Update on Ianalumab and Eltrombopag: Phase III Findings and Implications

The phase 3 VAYHIT2 trial showed that ianalumab plus eltrombopag meaningfully extended disease control in primary immune thrombocytopenia (ITP).

Median time to treatment failure increased by 45%, and median duration of control was 2.8-fold longer versus placebo plus eltrombopag. Clinically, this short-course biologic strategy—four once-monthly IV doses of ianalumab added to eltrombopag—delivers prolonged platelet stability for patients who have not responded to first-line corticosteroids.

VAYHIT2 randomized adults with primary ITP to ianalumab plus eltrombopag or placebo plus eltrombopag, using time to treatment failure and sustained platelet response as the co-primary efficacy measures and combining clinical and laboratory criteria to define endpoints.
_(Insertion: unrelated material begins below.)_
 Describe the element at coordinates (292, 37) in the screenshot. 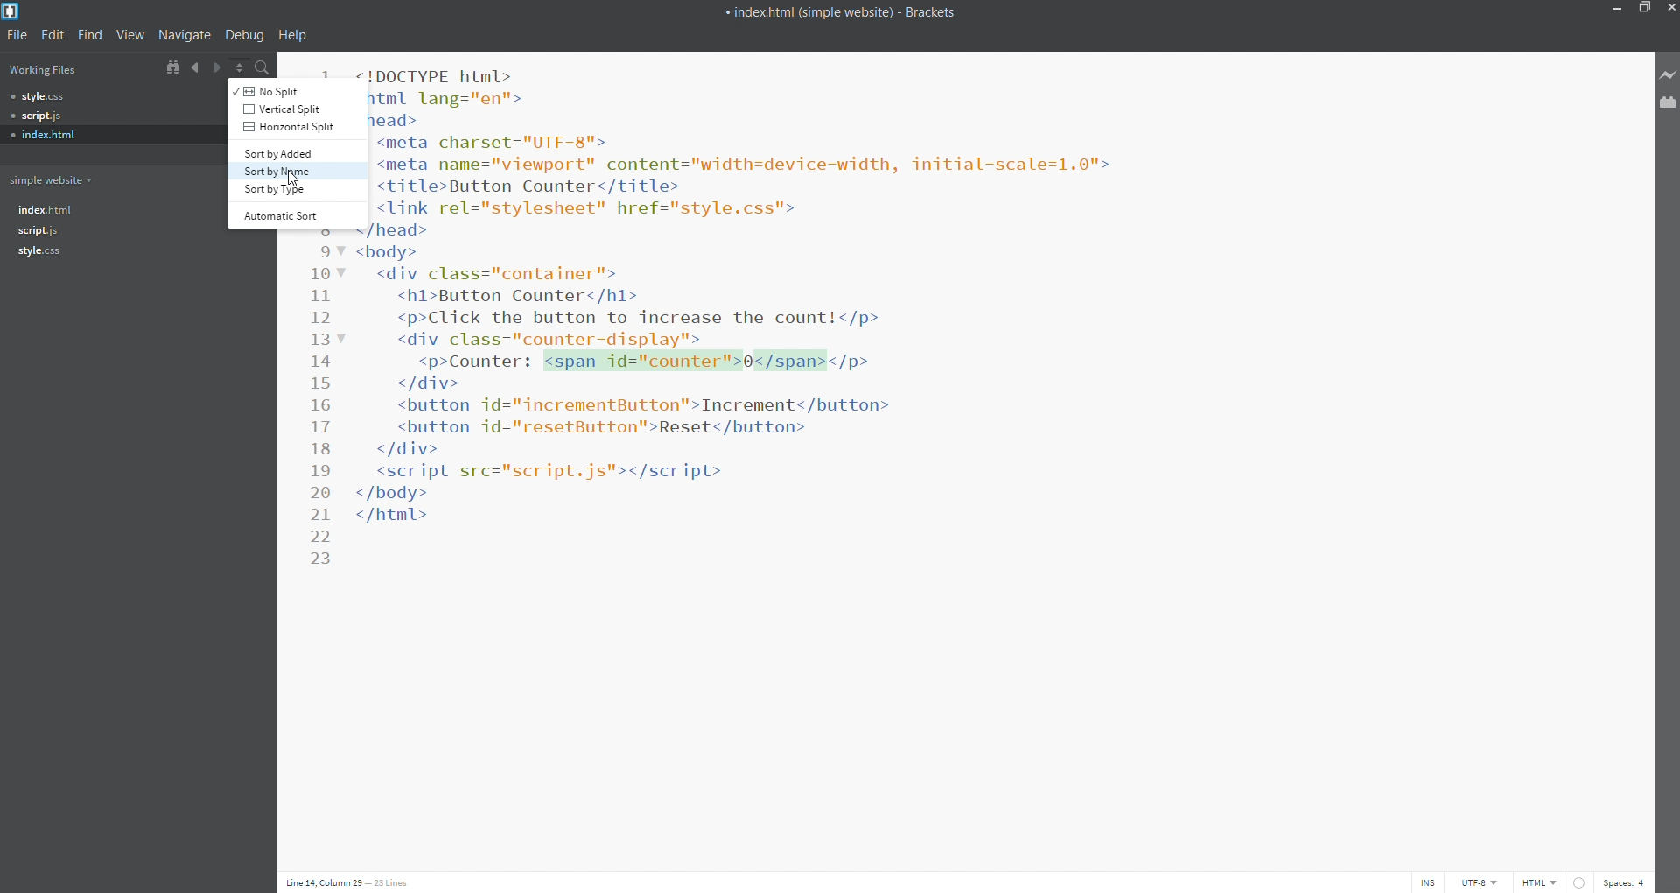

I see `help` at that location.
The active regimen produced the 45% extension in the principal endpoint, a 2.8-fold longer median control duration, and higher six‑month sustained platelet‑response rates—together indicating deeper and more durable control for second‑line ITP patients.
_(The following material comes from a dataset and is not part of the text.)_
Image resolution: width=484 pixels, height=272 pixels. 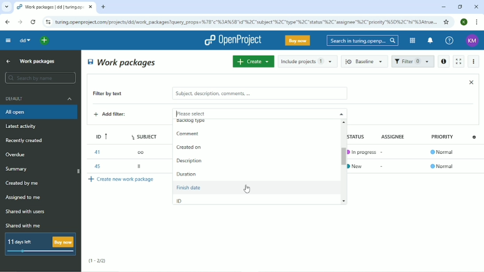 What do you see at coordinates (40, 78) in the screenshot?
I see `Search by name` at bounding box center [40, 78]. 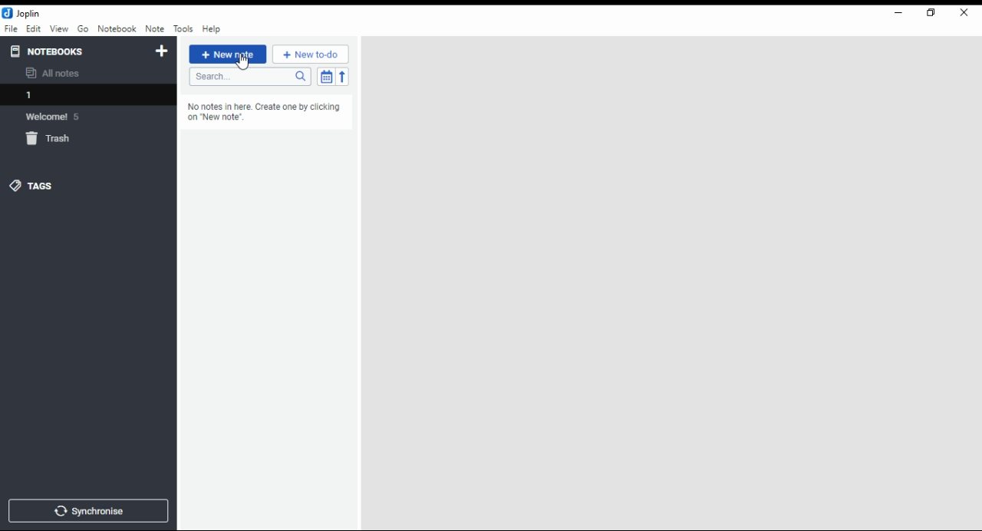 What do you see at coordinates (271, 112) in the screenshot?
I see `no notes here. create one by clicking on 'new note'` at bounding box center [271, 112].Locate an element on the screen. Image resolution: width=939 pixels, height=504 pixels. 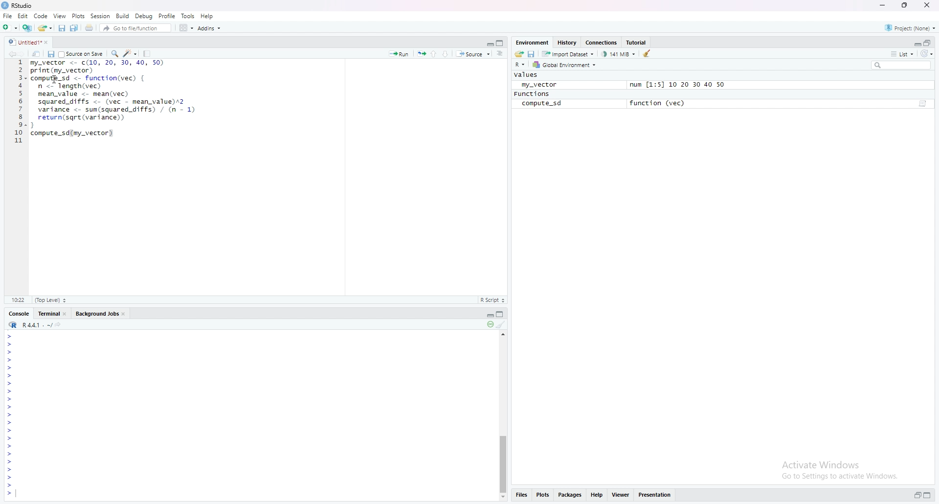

No new safety signals emerged. Adverse events were generally comparable across arms and consistent with prior ianalumab experience. Headache and infusion-related reactions were among the most frequent events; neutropenia occurred more often in treated patients but largely resolved without permanent discontinuation. Events did not lead to unexpected treatment-limiting toxicity, supporting consideration of this short-course B cell–targeted approach in eligible patients while maintaining routine monitoring for cytopenias and infusion reactions.